◆ RECORDS TO PROCESS
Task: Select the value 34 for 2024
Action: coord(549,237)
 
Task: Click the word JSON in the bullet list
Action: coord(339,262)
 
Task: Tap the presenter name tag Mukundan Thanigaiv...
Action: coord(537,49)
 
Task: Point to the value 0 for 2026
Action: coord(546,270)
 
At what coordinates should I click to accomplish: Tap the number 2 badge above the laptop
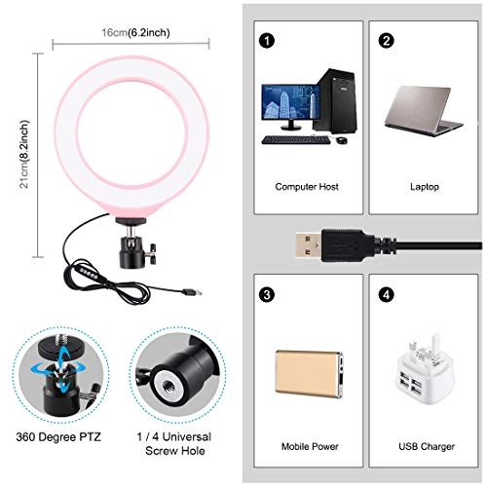pyautogui.click(x=387, y=41)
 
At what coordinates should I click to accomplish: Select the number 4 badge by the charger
pyautogui.click(x=387, y=291)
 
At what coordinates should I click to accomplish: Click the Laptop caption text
pyautogui.click(x=424, y=185)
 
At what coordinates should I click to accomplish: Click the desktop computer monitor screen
pyautogui.click(x=290, y=105)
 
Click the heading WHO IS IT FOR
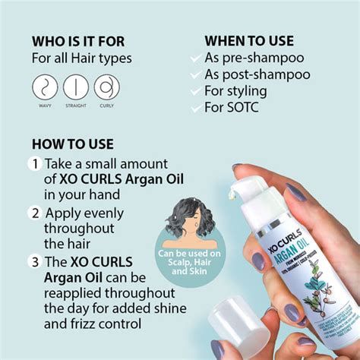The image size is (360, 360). [78, 41]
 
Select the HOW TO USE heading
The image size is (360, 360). [73, 144]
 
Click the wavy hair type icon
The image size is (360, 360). [45, 87]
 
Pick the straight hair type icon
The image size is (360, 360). [76, 87]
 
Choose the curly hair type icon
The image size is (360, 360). [106, 87]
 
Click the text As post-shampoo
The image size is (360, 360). [257, 74]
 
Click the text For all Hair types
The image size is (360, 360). [82, 58]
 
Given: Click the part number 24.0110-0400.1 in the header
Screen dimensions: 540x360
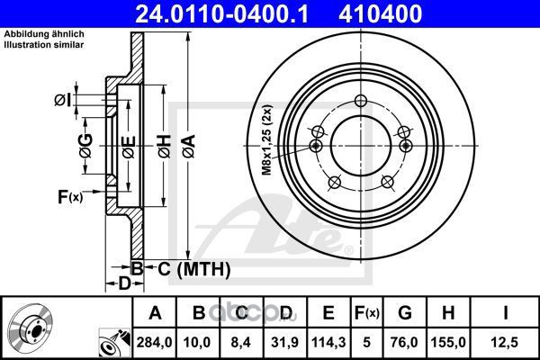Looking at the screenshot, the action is [x=221, y=14].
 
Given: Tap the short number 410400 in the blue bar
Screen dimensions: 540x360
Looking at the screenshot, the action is [x=380, y=14].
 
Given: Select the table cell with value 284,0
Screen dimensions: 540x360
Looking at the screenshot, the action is [x=154, y=342].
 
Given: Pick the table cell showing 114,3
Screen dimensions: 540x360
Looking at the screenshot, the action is [x=328, y=342].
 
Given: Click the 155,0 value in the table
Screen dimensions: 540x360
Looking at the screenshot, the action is [x=448, y=342].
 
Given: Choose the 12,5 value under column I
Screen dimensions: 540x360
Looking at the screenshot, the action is [x=505, y=342].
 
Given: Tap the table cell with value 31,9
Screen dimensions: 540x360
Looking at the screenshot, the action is [x=284, y=342].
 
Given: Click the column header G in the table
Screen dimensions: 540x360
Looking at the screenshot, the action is [x=405, y=313].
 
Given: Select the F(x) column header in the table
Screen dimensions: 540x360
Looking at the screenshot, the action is [x=367, y=313].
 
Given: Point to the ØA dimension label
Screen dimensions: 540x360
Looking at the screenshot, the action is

◆ TASK TO CARRY OUT
Rewrite all the records above, replacing "hair type icon" with "hair texture icon" and changing nothing else. Leave the pictures out.

◆ EXERCISE ANSWER
Task: Select the value 34 for 2024
Action: coord(549,237)
 
Task: Click the word JSON in the bullet list
Action: coord(339,262)
 
Task: Tap the presenter name tag Mukundan Thanigaiv...
Action: coord(537,49)
 
Task: Point to the value 0 for 2026
Action: coord(546,270)
 
At what coordinates should I click to accomplish: Tap the number 2 badge above the laptop
pyautogui.click(x=387, y=41)
 
At what coordinates should I click to accomplish: Select the number 4 badge by the charger
pyautogui.click(x=387, y=291)
 
At what coordinates should I click to accomplish: Click the Laptop caption text
pyautogui.click(x=424, y=185)
 
At what coordinates should I click to accomplish: Click the desktop computer monitor screen
pyautogui.click(x=290, y=105)
 
Click the heading WHO IS IT FOR
The image size is (360, 360). [78, 41]
 
Select the HOW TO USE heading
The image size is (360, 360). [73, 144]
 
Click the wavy hair texture icon
The image size is (360, 360). [45, 87]
 
Pick the straight hair texture icon
The image size is (360, 360). [76, 87]
 
Choose the curly hair texture icon
The image size is (360, 360). [106, 87]
 
Click the text As post-shampoo
The image size is (360, 360). [257, 74]
 
Click the text For all Hair types
The image size is (360, 360). [82, 58]
 
Given: Click the part number 24.0110-0400.1 in the header
Screen dimensions: 540x360
Looking at the screenshot, the action is [x=221, y=14].
 
Given: Tap the short number 410400 in the blue bar
Screen dimensions: 540x360
Looking at the screenshot, the action is [x=380, y=14].
 
Given: Select the table cell with value 284,0
Screen dimensions: 540x360
Looking at the screenshot, the action is [x=154, y=342].
 
Given: Pick the table cell showing 114,3
Screen dimensions: 540x360
Looking at the screenshot, the action is [x=328, y=342].
 
Given: Click the 155,0 value in the table
Screen dimensions: 540x360
Looking at the screenshot, the action is [x=448, y=342].
 
Given: Choose the 12,5 value under column I
Screen dimensions: 540x360
Looking at the screenshot, the action is [x=505, y=342].
 
Given: Tap the table cell with value 31,9
Screen dimensions: 540x360
Looking at the screenshot, the action is [x=284, y=342].
 
Given: Click the column header G in the table
Screen dimensions: 540x360
Looking at the screenshot, the action is [x=405, y=313].
 
Given: Select the F(x) column header in the table
Screen dimensions: 540x360
Looking at the screenshot, the action is [x=367, y=313].
 
Given: Point to the ØA dimension label
Screen dimensions: 540x360
Looking at the screenshot, the action is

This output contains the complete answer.